> **Aufgaben**:
1: Was drückt das Wort »anscheinend« laut dem Text über »scheinbar« und »anscheinend« aus?
2: Nenne alle Sätze, mit denen der Text über »scheinbar« und »anscheinend« die Bedeutung von »anscheinend« veranschaulicht.
3: Führe den Text über »scheinbar« und »anscheinend« im Anschluss an seinen letzten Satz fort.

> **Zitierter Text**:
★ ★ ★ ★ ★

Trügerischer Anschein des Scheinbaren
Morgens um sieben ist die Welt anscheinend noch in
Ordnung. Oder ist sie es nur scheinbar? Allem Anschein
nach ist der unscheinbare Unterschied zwischen
scheinbar und anscheinend nicht hinlänglich bekannt.
Dabei verbirgt sich hinter dem anscheinend Ähnlichen
nur scheinbar Gleiches.
Morgens um kurz nach sieben springt der
Radiowecker an, und eine notorisch gut gelaunte Stimme
quäkt:
»... lässt Dieter in gewohnter Manier die Hosen
runter, und nach anfänglichen Startschwierigkeiten
mausert sich sein zweites Buch jetzt scheinbar zu einem
richtigen Verkaufsschlager.« Der Schlag auf die
Schlummertaste kann gar nicht hart genug sein, wenn es
gilt, nervende Quasselstrippen auf Radiosendern zum
Schweigen zu bringen. Erst recht, wenn sie sich in
hilfsbedürftigem Deutsch über hilflose Literaturversuche
verbreiten. Leider währt die Ruhe nur wenige Minuten.
Und bei der nächsten Weck-Attacke tut er es tatsächlich
wieder:
»... zwei zu null, die Gastgeber hatten sich scheinbar
gut auf dieses Spiel vorbereitet.«
Der Bedeutungsunterschied zwischen »anscheinend«
und »scheinbar« ist offenbar selbst Radiosprechern nicht
immer geläufig. Dabei ist er alles andere als gering.
»Anscheinend« drückt die Vermutung aus, dass etwas so
ist, wie es zu sein scheint: Anscheinend ist der Kollege
krank, anscheinend hat keiner zugehört, anscheinend hat
der Chef mal wieder schlechte Laune. »Scheinbar«
hingegen sagt, dass etwas nur dem äußeren Eindruck
nach, nicht aber tatsächlich so ist: Scheinbar interessierte
er sich mehr für die Nachrichten (in Wahrheit wollte er
bloß seine Ruhe haben); scheinbar war der Riese kleiner
als der Zwerg (weil der Zwerg ganz weit vorne stand und
der Riese ganz weit hinten); scheinbar endlos zieht sich
die Wüste hin.

★ ★ ★ ★ ★

> **Bereitgestelltes Material**:
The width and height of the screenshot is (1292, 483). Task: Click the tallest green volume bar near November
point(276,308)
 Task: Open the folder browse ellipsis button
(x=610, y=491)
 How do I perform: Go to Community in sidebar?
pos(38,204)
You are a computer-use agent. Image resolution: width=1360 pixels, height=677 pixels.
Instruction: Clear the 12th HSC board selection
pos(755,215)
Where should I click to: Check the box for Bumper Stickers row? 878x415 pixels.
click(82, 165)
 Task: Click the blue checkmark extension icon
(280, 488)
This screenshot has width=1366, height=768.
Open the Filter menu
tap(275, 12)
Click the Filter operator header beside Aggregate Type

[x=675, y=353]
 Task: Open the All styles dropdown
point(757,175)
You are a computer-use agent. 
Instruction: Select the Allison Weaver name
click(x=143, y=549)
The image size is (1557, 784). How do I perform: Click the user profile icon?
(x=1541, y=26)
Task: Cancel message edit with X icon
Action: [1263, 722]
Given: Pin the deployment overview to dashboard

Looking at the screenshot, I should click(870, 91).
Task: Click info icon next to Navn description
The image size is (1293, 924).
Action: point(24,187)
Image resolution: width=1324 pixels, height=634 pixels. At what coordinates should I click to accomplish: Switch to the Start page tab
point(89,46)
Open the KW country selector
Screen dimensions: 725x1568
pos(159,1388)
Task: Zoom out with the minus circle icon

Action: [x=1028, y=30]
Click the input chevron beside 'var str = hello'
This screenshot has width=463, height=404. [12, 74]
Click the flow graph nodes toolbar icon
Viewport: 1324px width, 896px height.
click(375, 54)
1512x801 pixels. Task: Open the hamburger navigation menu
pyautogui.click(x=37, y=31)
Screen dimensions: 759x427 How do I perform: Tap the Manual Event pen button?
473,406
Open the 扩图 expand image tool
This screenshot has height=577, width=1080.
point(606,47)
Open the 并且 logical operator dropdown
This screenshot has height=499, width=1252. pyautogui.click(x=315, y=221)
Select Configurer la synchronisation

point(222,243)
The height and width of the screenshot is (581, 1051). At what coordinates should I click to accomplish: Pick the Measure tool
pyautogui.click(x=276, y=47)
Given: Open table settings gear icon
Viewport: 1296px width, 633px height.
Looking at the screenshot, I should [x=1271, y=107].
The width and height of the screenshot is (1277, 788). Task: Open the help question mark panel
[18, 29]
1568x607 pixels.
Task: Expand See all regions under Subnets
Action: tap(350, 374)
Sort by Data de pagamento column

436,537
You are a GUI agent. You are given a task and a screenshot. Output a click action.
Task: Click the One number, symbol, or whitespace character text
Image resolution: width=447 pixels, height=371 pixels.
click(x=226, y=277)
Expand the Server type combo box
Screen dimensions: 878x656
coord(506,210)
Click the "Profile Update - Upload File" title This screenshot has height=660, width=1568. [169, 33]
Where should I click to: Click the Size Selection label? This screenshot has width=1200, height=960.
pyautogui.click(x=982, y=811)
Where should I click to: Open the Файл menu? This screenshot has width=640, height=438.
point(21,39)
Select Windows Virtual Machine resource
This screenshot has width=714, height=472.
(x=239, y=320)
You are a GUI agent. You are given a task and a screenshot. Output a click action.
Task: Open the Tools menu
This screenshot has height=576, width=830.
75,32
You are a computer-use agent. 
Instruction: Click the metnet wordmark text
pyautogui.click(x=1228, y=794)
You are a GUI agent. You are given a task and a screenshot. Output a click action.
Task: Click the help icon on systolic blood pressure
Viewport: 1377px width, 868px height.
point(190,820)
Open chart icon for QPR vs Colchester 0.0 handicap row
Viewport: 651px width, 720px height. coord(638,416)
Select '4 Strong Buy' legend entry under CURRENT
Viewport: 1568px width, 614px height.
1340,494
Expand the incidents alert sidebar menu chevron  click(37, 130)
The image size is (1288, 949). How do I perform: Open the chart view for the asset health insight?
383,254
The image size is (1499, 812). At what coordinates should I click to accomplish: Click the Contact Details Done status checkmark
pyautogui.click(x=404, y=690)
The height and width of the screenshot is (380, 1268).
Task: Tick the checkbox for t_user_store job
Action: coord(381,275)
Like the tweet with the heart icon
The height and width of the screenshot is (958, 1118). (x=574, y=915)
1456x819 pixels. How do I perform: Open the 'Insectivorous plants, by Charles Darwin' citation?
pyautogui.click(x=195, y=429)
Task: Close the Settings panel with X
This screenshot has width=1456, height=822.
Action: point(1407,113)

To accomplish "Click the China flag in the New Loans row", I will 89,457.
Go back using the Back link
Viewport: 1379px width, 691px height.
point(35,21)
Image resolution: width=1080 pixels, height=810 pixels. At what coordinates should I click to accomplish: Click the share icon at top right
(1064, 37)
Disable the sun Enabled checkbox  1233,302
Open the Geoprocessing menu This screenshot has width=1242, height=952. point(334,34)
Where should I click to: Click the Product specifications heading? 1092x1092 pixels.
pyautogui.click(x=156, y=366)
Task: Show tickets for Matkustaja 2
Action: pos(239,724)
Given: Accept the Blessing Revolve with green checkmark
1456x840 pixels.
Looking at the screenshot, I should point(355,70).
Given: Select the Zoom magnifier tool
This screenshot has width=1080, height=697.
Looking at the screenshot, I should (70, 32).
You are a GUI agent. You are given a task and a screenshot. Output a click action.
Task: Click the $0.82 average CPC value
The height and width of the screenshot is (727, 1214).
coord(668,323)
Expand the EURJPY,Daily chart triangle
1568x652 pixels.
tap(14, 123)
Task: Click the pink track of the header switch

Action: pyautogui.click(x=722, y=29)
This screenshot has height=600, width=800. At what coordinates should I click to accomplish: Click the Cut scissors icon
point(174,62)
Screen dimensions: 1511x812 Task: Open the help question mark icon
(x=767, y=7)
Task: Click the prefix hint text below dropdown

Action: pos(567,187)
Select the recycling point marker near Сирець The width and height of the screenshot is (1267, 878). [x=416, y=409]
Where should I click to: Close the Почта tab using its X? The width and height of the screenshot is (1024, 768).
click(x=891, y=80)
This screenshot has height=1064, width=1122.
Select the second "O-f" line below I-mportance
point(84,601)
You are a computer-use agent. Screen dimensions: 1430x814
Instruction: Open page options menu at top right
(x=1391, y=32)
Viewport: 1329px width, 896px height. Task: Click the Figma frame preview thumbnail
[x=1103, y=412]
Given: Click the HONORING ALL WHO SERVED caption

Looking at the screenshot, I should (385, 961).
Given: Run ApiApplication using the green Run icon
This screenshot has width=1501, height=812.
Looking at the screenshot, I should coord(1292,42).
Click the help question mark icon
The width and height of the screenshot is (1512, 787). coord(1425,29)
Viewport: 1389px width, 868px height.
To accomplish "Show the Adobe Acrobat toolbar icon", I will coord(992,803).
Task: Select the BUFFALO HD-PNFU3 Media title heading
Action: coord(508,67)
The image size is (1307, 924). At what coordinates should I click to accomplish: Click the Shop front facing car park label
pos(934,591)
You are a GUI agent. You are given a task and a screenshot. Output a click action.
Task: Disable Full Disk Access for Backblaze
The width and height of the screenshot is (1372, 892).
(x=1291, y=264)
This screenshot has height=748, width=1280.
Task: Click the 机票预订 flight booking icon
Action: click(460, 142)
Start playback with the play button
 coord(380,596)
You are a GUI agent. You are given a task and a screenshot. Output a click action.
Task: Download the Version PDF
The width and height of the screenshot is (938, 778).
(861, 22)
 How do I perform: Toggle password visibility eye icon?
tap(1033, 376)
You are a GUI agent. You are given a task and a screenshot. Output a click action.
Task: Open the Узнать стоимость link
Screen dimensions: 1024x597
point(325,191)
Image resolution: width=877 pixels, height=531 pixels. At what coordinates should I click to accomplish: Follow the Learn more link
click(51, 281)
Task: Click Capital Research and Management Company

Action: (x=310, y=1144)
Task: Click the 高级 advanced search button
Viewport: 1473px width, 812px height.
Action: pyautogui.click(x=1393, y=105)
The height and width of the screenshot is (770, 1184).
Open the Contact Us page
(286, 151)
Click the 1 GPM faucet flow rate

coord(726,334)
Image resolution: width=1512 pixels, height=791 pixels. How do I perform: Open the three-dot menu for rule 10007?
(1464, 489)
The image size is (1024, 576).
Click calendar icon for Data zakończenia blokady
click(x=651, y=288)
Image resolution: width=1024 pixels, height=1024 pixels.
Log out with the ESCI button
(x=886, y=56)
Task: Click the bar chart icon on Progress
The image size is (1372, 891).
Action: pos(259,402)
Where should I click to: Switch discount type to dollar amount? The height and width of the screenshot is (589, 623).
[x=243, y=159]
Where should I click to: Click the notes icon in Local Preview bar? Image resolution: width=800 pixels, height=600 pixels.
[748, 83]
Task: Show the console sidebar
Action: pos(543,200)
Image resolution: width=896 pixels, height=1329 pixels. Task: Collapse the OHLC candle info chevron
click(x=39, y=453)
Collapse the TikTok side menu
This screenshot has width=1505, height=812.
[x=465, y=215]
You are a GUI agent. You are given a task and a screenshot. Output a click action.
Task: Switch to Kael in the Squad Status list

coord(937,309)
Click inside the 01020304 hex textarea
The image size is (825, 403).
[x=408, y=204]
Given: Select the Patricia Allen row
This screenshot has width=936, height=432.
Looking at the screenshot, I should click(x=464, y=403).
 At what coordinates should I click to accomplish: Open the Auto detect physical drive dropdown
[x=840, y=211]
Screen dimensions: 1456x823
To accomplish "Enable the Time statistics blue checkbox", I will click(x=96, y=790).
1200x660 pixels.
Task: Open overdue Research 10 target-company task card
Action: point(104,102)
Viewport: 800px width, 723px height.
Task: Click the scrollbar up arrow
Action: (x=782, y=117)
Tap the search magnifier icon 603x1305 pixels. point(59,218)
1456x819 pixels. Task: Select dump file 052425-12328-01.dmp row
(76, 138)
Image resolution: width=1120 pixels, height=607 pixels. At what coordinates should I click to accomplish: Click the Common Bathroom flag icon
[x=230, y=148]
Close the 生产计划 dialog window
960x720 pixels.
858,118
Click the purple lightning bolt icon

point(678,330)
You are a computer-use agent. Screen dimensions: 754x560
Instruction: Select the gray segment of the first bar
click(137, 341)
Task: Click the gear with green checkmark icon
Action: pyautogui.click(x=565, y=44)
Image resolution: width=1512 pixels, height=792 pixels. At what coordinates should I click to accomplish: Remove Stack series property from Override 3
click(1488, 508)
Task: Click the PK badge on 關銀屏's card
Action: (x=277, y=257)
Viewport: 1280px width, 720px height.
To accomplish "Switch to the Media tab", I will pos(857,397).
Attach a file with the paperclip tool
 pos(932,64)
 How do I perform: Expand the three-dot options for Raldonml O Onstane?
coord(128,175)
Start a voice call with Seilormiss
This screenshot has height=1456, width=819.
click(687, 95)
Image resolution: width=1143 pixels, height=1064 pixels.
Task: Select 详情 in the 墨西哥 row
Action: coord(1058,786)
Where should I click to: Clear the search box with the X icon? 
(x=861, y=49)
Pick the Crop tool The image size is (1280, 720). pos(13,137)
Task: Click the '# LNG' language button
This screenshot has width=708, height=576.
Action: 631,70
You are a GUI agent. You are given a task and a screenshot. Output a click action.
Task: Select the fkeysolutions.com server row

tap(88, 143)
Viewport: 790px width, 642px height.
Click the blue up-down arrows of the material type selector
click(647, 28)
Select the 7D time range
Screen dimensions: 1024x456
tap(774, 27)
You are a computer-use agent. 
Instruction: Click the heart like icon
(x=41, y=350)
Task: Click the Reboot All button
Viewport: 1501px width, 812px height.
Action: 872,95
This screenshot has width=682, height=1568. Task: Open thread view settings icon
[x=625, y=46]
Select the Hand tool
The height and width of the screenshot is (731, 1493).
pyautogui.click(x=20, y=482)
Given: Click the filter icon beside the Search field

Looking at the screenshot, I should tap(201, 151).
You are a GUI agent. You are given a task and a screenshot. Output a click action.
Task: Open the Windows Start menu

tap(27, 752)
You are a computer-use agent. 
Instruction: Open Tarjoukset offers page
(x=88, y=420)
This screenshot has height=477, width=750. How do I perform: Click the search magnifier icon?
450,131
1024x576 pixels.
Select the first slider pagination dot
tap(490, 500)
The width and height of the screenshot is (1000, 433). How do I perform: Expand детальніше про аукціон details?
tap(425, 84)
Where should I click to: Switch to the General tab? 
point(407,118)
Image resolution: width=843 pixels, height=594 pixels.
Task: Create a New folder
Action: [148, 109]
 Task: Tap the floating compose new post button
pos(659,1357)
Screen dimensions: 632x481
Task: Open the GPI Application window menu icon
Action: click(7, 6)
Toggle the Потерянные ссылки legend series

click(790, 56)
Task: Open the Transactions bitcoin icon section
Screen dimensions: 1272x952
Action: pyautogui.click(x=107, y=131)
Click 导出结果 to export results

★ ★ ★ ★ ★

> **Antworten je Aufgabe**:
1: Es drückt die Vermutung aus, dass etwas so ist, wie es zu sein scheint.

2:
- Anscheinend ist der Kollege krank.
- Anscheinend hat keiner zugehört.
- Anscheinend hat der Chef mal wieder schlechte Laune.

3:
In den wenigsten Fällen, in denen scheinbar
gebraucht wird, ist scheinbar auch wirklich gemeint.
Sätze wie »Das ist ihm scheinbar egal« oder »Scheinbar
weiß es keiner« sind zwar häufig zu hören, doch leider
meistens falsch. Richtig muss es heißen: »Das ist ihm
anscheinend egal« und »Anscheinend weiß es keiner«.
Andernfalls würde es bedeuten, die Gleichgültigkeit und
die Unwissenheit wären nur vorgetäuscht.
In besonders romantischen Momenten steht die Zeit
scheinbar still. Hier ist scheinbar richtig, denn es handelt
sich nur um einen » gefühlten« Zeitstillstand und keinen
echten. Doch wo immer sich jemand scheinbar geirrt hat,
da hat er sich höchstwahrscheinlich bloß anscheinend
geirrt. Zum Beispiel Cäsar; der hatte sich anscheinend in
Brutus getäuscht, sonst hätte ihn dessen Beteiligung am
Komplott nicht derart überrascht. Dass er kein
Misstrauen gegen Brutus hegte, lag daran, dass dieser
ihm scheinbar wohlgesinnt war. Pech für Cäsar, dass der
Schein trog.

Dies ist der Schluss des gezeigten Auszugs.